Excerpted text:
((
Personal information
- Full name: Theódór Elmar Bjarnason
- Date of birth: 4 March 1987 (age 38)
- Place of birth: Reykjavík, Iceland
- Height: 1.83 m (6 ft 0 in)
- Position: Central midfielder

Team information
- Current team: KR Reykjavík
- Number: 16

Senior career*
- Years: Team / Apps / (Gls)
- 2003–2004: KR Reykjavík / 10 / (0)
- 2004–2008: Celtic / 1 / (0)
- 2008–2009: Lyn / 40 / (3)
- 2009–2012: IFK Göteborg / 60 / (4)
- 2012–2015: Randers / 75 / (3)
- 2015–2017: AGF / 53 / (2)
- 2017–2018: Elazığspor / 39 / (0)
- 2019: Gazişehir Gaziantep / 13 / (1)
- 2019–2020: Akhisarspor / 36 / (3)
- 2021: Lamia / 17 / (0)
- 2021–: KR Reykjavík / 83 / (8)

International career^{‡}
- 2003–2004: Iceland U17 / 8 / (1)
- 2004–2005: Iceland U19 / 9 / (3)
- 2005–2008: Iceland U21 / 10 / (1)
- 2007–2018: Iceland / 41 / (1)

= Theódór Elmar Bjarnason =

Icelandic footballer (born 1987)

Theódór Elmar Bjarnason (born 4 March 1987) is an Icelandic professional footballer who plays as a central midfielder for KR Reykjavík.

==Club career==
===Early career===
Born in Reykjavík, Iceland, Theódor played for KR Reykjavík in Iceland. He also played one season for the reserve team of the Norwegian club IK Start as a 16-year-old, but rejected an offer of a professional contract with them and moved back to Iceland.

===Celtic===
Theódór joined Celtic in 2004. He made his domestic debut for Celtic against Hibernian in the last game of the 2006–07 season and played the full 90 minutes in a match in which he was named man of the match by the Celtic website. He was also on the bench for the 1–0 win over Dunfermline in the 2007 Scottish Cup Final.

On 21 May 2007, Theódór announced he would put pen to paper on a two-year contract extension with Celtic to tie him to the club until the summer of 2009 and on 13 June, he signed a new three-year contract.

===Lyn Oslo===
On 15 January 2008, Theódór signed for Lyn Oslo, in a bid to play regular first team football again.

===IFK Göteborg===
Following severe financial difficulties in the running of Lyn, Theódór moved to IFK Göteborg on 22 July 2009.

===Randers FC===
In the start of 2012, Theódór signed a new contract with the Danish side Randers FC. However, he got injured in the start-up and was not able to play for six months.

===AGF===
In June 2015 he signed a two-year contract with the Danish club AGF. He left the club after two years.

===Gazişehir Gaziantep===
On 5 January 2019, Bjarnason signed with Turkish club Gazişehir Gaziantep for one and a half years.

===Akhisarspor===
On 24 July 2019, Bjarnason signed with Akhisarspor.

==International career==
He was part of the Icelandic Euro 2016 squad, contributing one assist and also played on the 2017 China Cup, where Iceland won silver medals.

==International goals==

List of international goals scored by Theódór Elmar Bjarnason
| No. | Date | Venue | Cap | Opponent | Score | Result | Competition |
|---|---|---|---|---|---|---|---|
| 1 | 9 October 2016 | Laugardalsvöllur, Reykjavík, Iceland | 32 | Turkey | 1–0 | 2–0 | 2018 FIFA World Cup qualification |

==Personal life==
His grandfather, Theódór Jakob Guðmundsson, played for KR Reykjavík in the golden years of that club and competed against Liverpool in 1964 in the first European game for both of these clubs.
))
Work instructions:
Copy the footballer's profile starting at "Senior career*" and ending at "AGF / 53 / (2)", renaming "Apps" to "Appearances". The items that follow have no connection to the text about the footballer.

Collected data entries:
((
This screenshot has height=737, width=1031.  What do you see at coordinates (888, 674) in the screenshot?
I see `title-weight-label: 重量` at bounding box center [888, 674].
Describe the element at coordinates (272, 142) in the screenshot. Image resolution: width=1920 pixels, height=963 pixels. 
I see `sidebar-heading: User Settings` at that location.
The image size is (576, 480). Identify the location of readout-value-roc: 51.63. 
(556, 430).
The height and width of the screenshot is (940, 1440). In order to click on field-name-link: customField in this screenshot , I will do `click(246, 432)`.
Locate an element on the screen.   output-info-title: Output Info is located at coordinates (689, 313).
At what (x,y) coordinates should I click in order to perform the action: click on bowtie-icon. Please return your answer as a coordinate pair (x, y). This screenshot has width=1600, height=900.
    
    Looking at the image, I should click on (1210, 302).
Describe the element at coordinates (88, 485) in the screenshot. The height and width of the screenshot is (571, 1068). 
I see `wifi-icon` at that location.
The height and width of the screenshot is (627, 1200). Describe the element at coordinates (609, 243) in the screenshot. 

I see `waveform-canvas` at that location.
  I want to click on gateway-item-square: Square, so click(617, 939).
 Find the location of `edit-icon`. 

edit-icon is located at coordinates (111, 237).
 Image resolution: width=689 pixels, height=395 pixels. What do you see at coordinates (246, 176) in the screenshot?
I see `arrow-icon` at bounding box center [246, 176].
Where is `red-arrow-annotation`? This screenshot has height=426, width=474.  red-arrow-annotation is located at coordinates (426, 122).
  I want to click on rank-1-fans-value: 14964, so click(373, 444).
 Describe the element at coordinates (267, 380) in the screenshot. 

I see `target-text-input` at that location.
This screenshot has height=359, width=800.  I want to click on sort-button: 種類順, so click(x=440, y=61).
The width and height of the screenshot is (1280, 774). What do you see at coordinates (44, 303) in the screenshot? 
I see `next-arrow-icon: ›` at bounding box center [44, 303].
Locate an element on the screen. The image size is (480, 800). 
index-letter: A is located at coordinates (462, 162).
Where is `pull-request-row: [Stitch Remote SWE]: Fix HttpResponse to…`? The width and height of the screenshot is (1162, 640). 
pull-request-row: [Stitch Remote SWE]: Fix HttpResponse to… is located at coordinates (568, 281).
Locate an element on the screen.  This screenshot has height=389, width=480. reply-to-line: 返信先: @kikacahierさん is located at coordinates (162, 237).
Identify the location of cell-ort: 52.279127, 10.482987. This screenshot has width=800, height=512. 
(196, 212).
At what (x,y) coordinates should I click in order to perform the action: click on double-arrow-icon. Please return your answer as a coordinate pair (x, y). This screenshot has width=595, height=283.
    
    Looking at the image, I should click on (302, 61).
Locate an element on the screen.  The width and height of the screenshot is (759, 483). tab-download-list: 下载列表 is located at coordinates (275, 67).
))
Output:
Senior career*
- Years: Team / Appearances / (Gls)
- 2003–2004: KR Reykjavík / 10 / (0)
- 2004–2008: Celtic / 1 / (0)
- 2008–2009: Lyn / 40 / (3)
- 2009–2012: IFK Göteborg / 60 / (4)
- 2012–2015: Randers / 75 / (3)
- 2015–2017: AGF / 53 / (2)